• Exercise
Copy out exactly the lines that begin with the one containing "Image resolution: width=1366" and continue until the last line of the material.

• Records for processing
-------

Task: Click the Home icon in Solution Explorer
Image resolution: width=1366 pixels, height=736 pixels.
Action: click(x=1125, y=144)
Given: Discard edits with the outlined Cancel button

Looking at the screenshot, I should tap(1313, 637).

-------

• Answer section
Image resolution: width=1366 pixels, height=736 pixels.
Action: click(x=1125, y=144)
Given: Discard edits with the outlined Cancel button

Looking at the screenshot, I should tap(1313, 637).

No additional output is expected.